Alors que le juge des référés du tribunal administratif de Melun avait fait droit à sa demande, la Cour administrative d’Appel de Paris avait rejeté sa requête au motif qu’elle était irrecevable faute d’avoir été précédée d’un mémoire en réclamation prévu par l’article 50 du CCAG Travaux[3] dans sa version applicable au litige qui dispose en son article 50.1.1 que :
 
« si un différend survient entre le titulaire et le maître d'œuvre, sous la forme de réserves faites à un ordre de service ou sous toute autre forme, ou entre le titulaire et le représentant du pouvoir adjudicateur, le titulaire rédige un mémoire en réclamation ».

Saisi du litige en cassation, le Conseil d’Etat a annulé l’arrêt de la Cour Administrative d’Appel de Paris en jugeant que la procédure de réclamation préalable n’était pas opposable à la demande de l’entreprise, de sorte que sa demande de provision était recevable.

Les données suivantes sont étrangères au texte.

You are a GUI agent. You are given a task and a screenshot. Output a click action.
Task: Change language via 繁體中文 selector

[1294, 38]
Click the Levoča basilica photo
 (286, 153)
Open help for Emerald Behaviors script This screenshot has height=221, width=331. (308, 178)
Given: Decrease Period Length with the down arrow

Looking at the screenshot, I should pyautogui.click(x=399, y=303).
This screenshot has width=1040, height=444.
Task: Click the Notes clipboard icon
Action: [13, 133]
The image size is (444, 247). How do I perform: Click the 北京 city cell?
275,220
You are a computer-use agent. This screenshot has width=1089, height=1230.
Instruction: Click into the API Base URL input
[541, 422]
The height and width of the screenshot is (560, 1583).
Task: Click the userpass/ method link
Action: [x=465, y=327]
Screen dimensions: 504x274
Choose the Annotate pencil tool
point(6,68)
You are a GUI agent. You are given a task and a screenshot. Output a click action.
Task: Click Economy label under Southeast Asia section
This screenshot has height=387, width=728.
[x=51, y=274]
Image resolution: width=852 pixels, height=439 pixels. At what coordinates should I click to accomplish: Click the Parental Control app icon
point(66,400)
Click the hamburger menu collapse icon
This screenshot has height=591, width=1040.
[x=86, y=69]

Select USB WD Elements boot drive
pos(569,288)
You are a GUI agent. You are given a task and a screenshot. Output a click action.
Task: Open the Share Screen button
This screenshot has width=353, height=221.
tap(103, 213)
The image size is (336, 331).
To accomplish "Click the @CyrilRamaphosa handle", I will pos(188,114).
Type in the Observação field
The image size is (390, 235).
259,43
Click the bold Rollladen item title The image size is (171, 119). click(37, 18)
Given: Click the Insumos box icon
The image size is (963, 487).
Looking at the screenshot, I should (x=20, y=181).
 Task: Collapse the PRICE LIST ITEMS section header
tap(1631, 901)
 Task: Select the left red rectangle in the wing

Le Conseil d’Etat a ainsi posé :
 
« en l’absence de contestation possible du montant inscrit au solde du projet de décompte général après que celui-ci est devenu le décompte général et définitif tacite dans les conditions de l’article 13.4.4 du CCAG, la procédure de réclamation prévue à l’article 50 du même cahier ne saurait être applicable au titulaire se prévalant devant le juge d’un décompte général et définitif tacite ».

N’étant pas soumise à la procédure de réclamation prévue par le CCAG Travaux, elle était par suite parfaitement fondée à saisir directement le juge administratif pour obtenir le paiement du solde inscrit dans le décompte général et définitif tacite.

En conséquence, le Conseil d’Etat a condamné le maître d’ouvrage à verser à l’entreprise la totalité de la provision sollicitée.

Assurément, cette décision conforte l’effet utile du décompte général définitif tacite en dispensant le titulaire d’adresser un mémoire en réclamation dans le cas où, confronté à un refus de règlement du maître d’ouvrage, il déciderait d’aller au contentieux pour obtenir le paiement du solde de son marché.

Mais dans le même temps, elle renforce inévitablement le devoir de la vigilance qui pèse sur le maître d’œuvre qui ne peut en rien ignorer la démarche du titulaire puisqu’il rendu destinataire d’une copie du décompte général.  

En effet, dans le cas où le maître d’œuvre n’aurait pas accompli les diligences permettant de faire échec à la naissance d’un décompte général et définitif tacite, il ne pourra pas compter sur une procédure de réclamation préalable pour tenter se « rattraper » de ses éventuelles erreurs (surtout si l’entreprise a inclus dans son décompte des sommes auxquelles elle n’était pas en droit de prétendre...).

Les conséquences peuvent donc être lourdes pour un maître d’œuvre qui aurait été inattentif et sa responsabilité pourrait même être engagée par le maître d’ouvrage.

D’ailleurs, dans l’affaire commentée, le maître d’ouvrage avait appelé en garantie le maître d’œuvre en estimant que ce dernier n’avait pas accompli toutes les diligences qui lui incombaient pour faire obstacle à la naissance d'un décompte général et définitif tacite.

Le Conseil d’Etat est venu préciser que le préjudice dont le maître d’ouvrage est en droit de demander réparation correspond à l'éventuel surcoût induit par le décompte général définitif tacite par rapport à la somme qu'un décompte général et définitif établi contradictoirement aurait mise à sa charge.

En l’espèce, cette demande a néanmoins été rejetée, le maître d’ouvrage n’établissant « aucunement l’étendue ni même l’existence d’un tel préjudice ».
 
[1] « L’arme fatale de l’article 12.4.4 du CCAG Travaux » disponible en cliquant sur ce lien.
[3] L’article 50 du CCAG Travaux de 2009 est devenu l’article 55 dans le CCAG Travaux de 2021.